# Tutorial: Accessing ICESat-2 Data

icepyx, sliderule, h5coro

## Part 2: SlideRule

SlideRule is a collaborative effort between NASA Goddard Space Flight Center (GSFC) and the University of Washington, funded by the ICESat-2 program. It provides on-demand science data processing service for ICESat-2 and GEDI data that runs on Amazon Web Services (AWS) and responds to REST-like API calls to process and return science results. This _science-data-as-a-service_ model is a new way for researchers to work and analyze data, enabling them to have low-latency access to custom-generated, high-level data products.

SlideRule users provide specific parameters at the time of the request to compute products that fit their science needs. SlideRule then uses cloud-optimized versions of computational algorithms and a scalable cluster of EC2 instances to process data efficiently. All data is then returned to the user as a `geopandas` GeoDataFrame.
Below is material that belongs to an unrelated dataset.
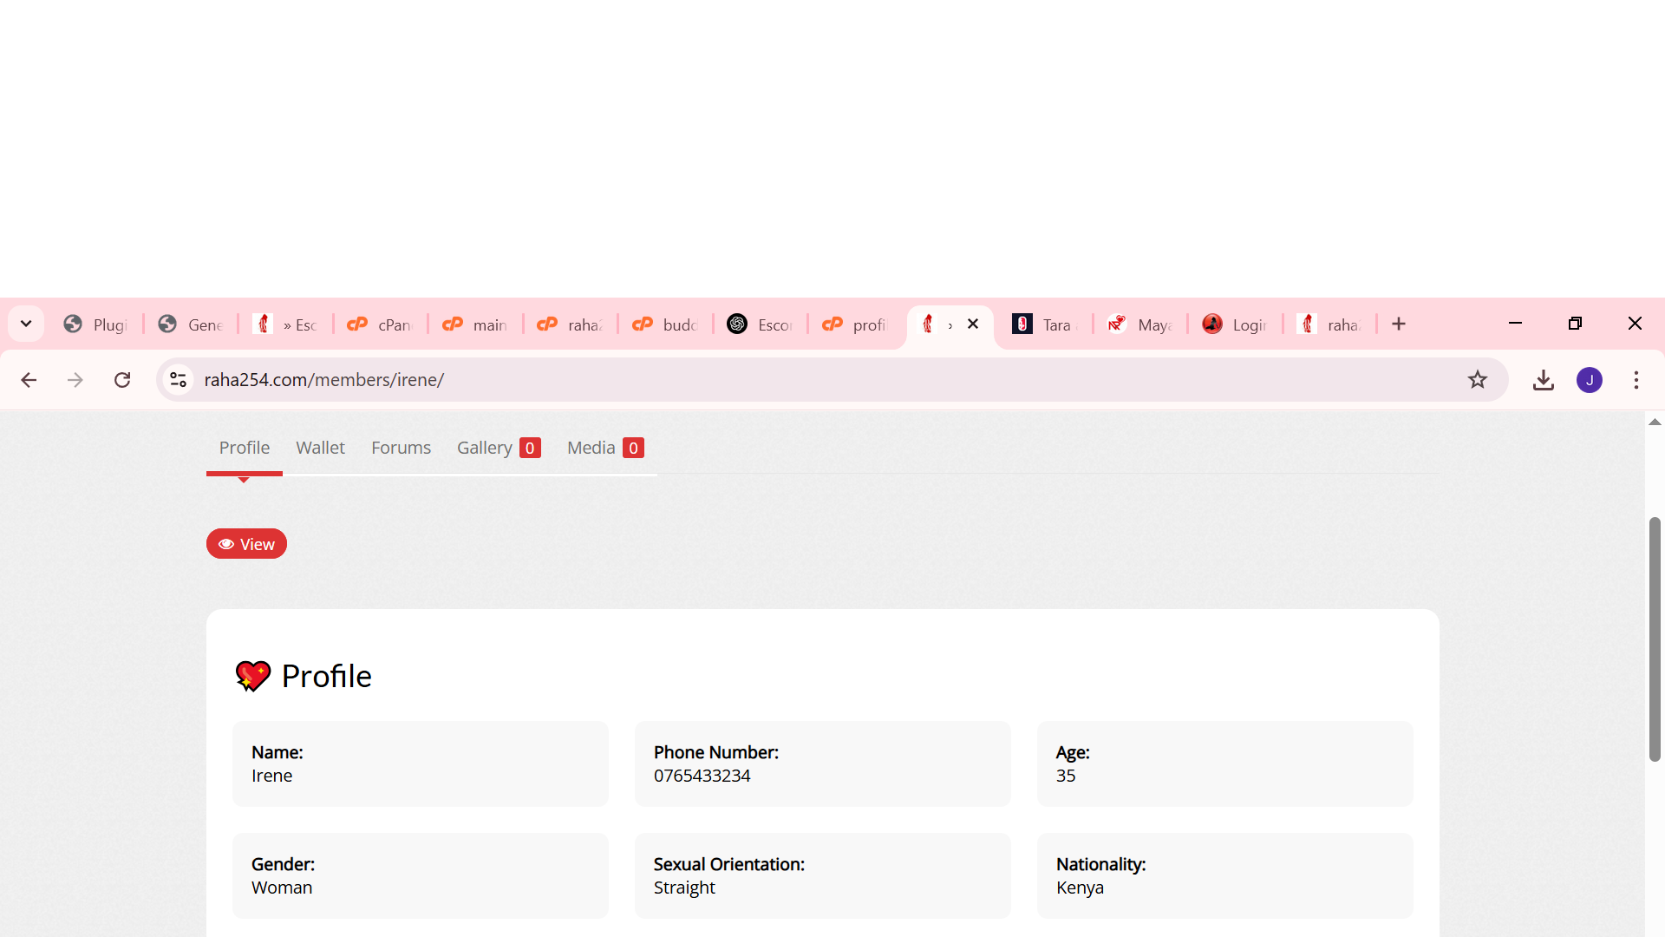1665x937 pixels.
Task: Click the red View button
Action: coord(246,544)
![SlideRule Overview](sliderule_overview_medium.png)

### For more information
***Website***: https://slideruleearth.io  
***Documentation***: https://slideruleearth.io/web/rtd/  
***GitHub***: https://github.com/SlideRuleEarth/sliderule  
***Examples***: https://github.com/SlideRuleEarth/sliderule-python  
***Contact***: support@mail.slideruleearth.io

In [None]:
# To use the latest version of the sliderule client, run this cell.
# It will install the sliderule Python client into your current conda environment.
# You will then need to restart your kernel to have the changes take effect.
%pip install --quiet "sliderule>=4.6"

### Example 1: Just Get Me Some Data

In [None]:
# (1) Import the client
from sliderule import sliderule, icesat2

In [None]:
# (2) Initialize the client
sliderule.init("slideruleearth.io");

In [None]:
# (3) Define an area of interest
region = sliderule.toregion("grandmesa.geojson");

In [None]:
# (4) Specify the processing parameters
parms = {
    "poly": region["poly"],
    "srt": icesat2.SRT_LAND,
    "len": 20.0,
    "res": 100.0
}

In [None]:
# (5) Make the processing request
gdf = icesat2.atl06p(parms)

#### Display the results

In [None]:
gdf

#### Plot the results

In [None]:
import matplotlib.pyplot as plt

In [None]:
region_lon = [e["lon"] for e in region["poly"]]
region_lat = [e["lat"] for e in region["poly"]]

In [None]:
f, ax = plt.subplots()
ax.set_title("ATL06-SR Points")
ax.set_aspect('equal')
gdf.plot(ax=ax, column='h_mean', cmap='inferno', s=0.1)
ax.plot(region_lon, region_lat, linewidth=1, color='g');

#### Explanation of what happened

#### (1) Import the client

The SlideRule Python client is broken up into different modules:
* `sliderule`: core general functionality
* `icesat2`: ICESat-2 on-demand, subsetting, raster sampling products
* `gedi`: GEDI subsetting, and raster sampling products
* `h5`: direct HDF5 data access
* `earthdata`: CMR, CMR-STAC, TNM helper functions _(use `earthaccess` instead)_
* `io`: reading and writing results to/from local files
* `ipysliderule`: toolbox for building SlideRule interfaces in a Jupyter notebook

#### (2) Initialize the client

Configure the client settings:
* `url`: address of sliderule service (default = "slideruleearth.io")
* `verbose`: display messages from server (default = False)
* `loglevel`: criticality of log messages to display (default = logging.INFO)
* `organization`: selection of cluster, used for private clusters (default = "sliderule")
* `desired_nodes`: number of nodes to run in a private cluster (default = None)
* `time_to_live`: how long to deploy a private cluster (default = 60 minutes)
* `bypass_dns`: query the provisioning system for IP address and don't use DNS lookup hostname (default = False)
* `plugins`: check if plugin is present (default = [])
* `trust_env`: use netrc file for authentication (default = False)
* `log_handler`: attach handler to client logging (default = None)
* `rethrow`: immediately rethrow any caught exception inside of the client (default = None)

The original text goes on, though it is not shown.